在本練習中，將會把label設定為median_house_value，也就是我們的目標，並且使用total_rooms當做輸入的特徵。將使用TensorFlow之Estimator API提供的LinearRegressor接口。此API負責處理大量的低級別模型搭建工作，並提供模型訓練、評估、推理等等功能。

而這份數據是程市街區級別，該特徵數據表示鄉對應街區內的房間總數。

首先輸入特徵值：

# Define the input feature: total_rooms.
my_feature = california_housing_dataframe[["total_rooms"]]

# Configure a numeric feature column for total_rooms.
feature_columns = [tf.feature_column.numeric_column("total_rooms")]

訂定目標

# Define the label.
targets = california_housing_dataframe["median_house_value"]

配置 LinearRegressor

# Use gradient descent as the optimizer for training the model.
my_optimizer=tf.train.GradientDescentOptimizer(learning_rate=0.0000001)
my_optimizer = tf.contrib.estimator.clip_gradients_by_norm(my_optimizer, 5.0)

# Configure the linear regression model with our feature columns and optimizer.
# Set a learning rate of 0.0000001 for Gradient Descent.
linear_regressor = tf.estimator.LinearRegressor(
    feature_columns=feature_columns,
    optimizer=my_optimizer
)

定義輸入函數

def my_input_fn(features, targets, batch_size=1, shuffle=True, num_epochs=None):
  
    # Convert pandas data into a dict of np arrays.
    features = {key:np.array(value) for key,value in dict(features).items()}                                           
 
    # Construct a dataset, and configure batching/repeating.
    ds = Dataset.from_tensor_slices((features,targets)) # warning: 2GB limit
    ds = ds.batch(batch_size).repeat(num_epochs)
    
    # Shuffle the data, if specified.
    if shuffle:
      ds = ds.shuffle(buffer_size=10000)
    
    # Return the next batch of data.
    features, labels = ds.make_one_shot_iterator().get_next()
    return features, labels

訓練模型

_ = linear_regressor.train(
    input_fn = lambda:my_input_fn(my_feature, targets),
    steps=100
)

評估模型

# Create an input function for predictions.
# Note: Since we're making just one prediction for each example, we don't 
# need to repeat or shuffle the data here.
prediction_input_fn =lambda: my_input_fn(my_feature, targets, num_epochs=1, shuffle=False)

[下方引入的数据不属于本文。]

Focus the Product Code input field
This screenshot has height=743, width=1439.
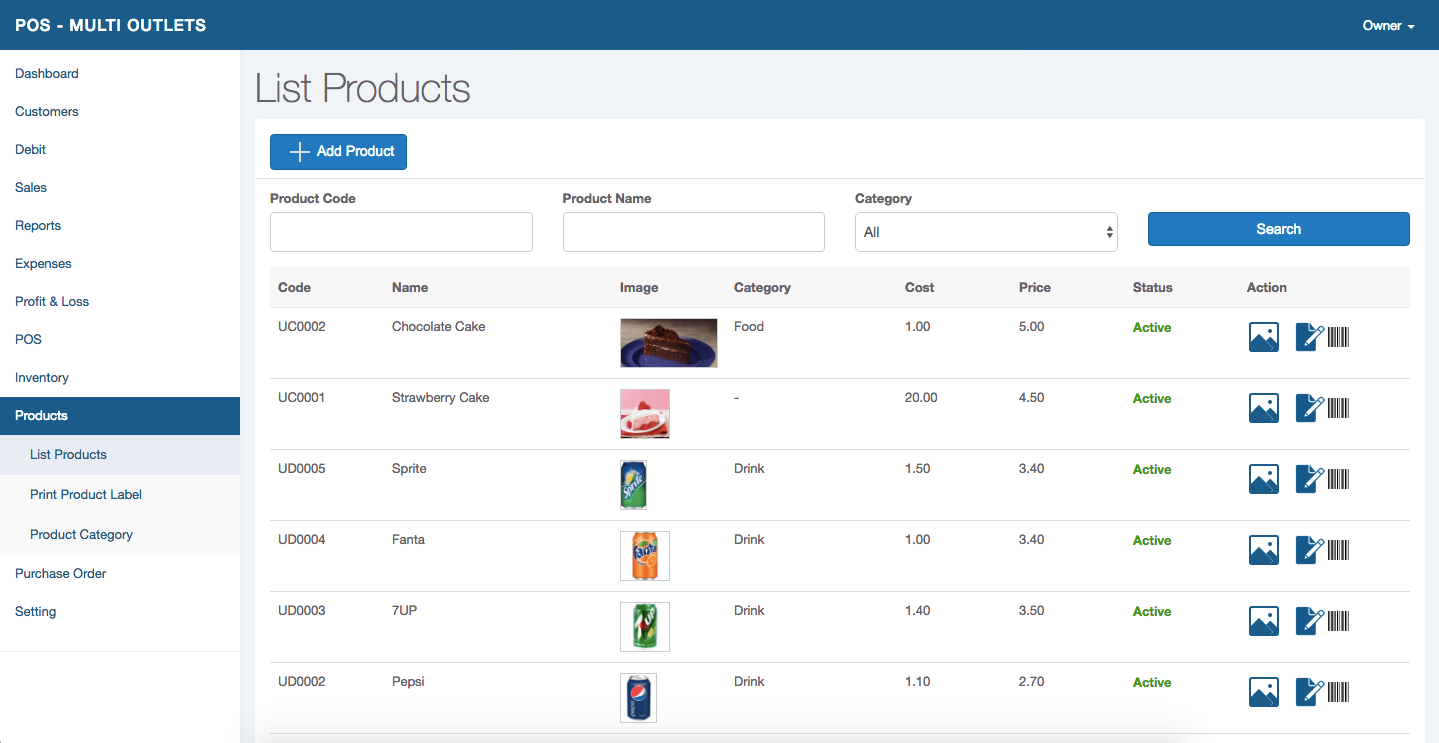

# Call predict() on the linear_regressor to make predictions.
predictions = linear_regressor.predict(input_fn=prediction_input_fn)

# Format predictions as a NumPy array, so we can calculate error metrics.
predictions = np.array([item['predictions'][0] for item in predictions])

# Print Mean Squared Error and Root Mean Squared Error.
mean_squared_error = metrics.mean_squared_error(predictions, targets)
root_mean_squared_error = math.sqrt(mean_squared_error)
print("Mean Squared Error (on training data): %0.3f" % mean_squared_error)
print("Root Mean Squared Error (on training data): %0.3f" % root_mean_squared_error)

圖表：

sample = california_housing_dataframe.sample(n=300)

（可以發現誤差很大，紅線根本就是來亂的）

# Get the min and max total_rooms values.
x_0 = sample["total_rooms"].min()
x_1 = sample["total_rooms"].max()

# Retrieve the final weight and bias generated during training.
weight = linear_regressor.get_variable_value('linear/linear_model/total_rooms/weights')[0]
bias = linear_regressor.get_variable_value('linear/linear_model/bias_weights')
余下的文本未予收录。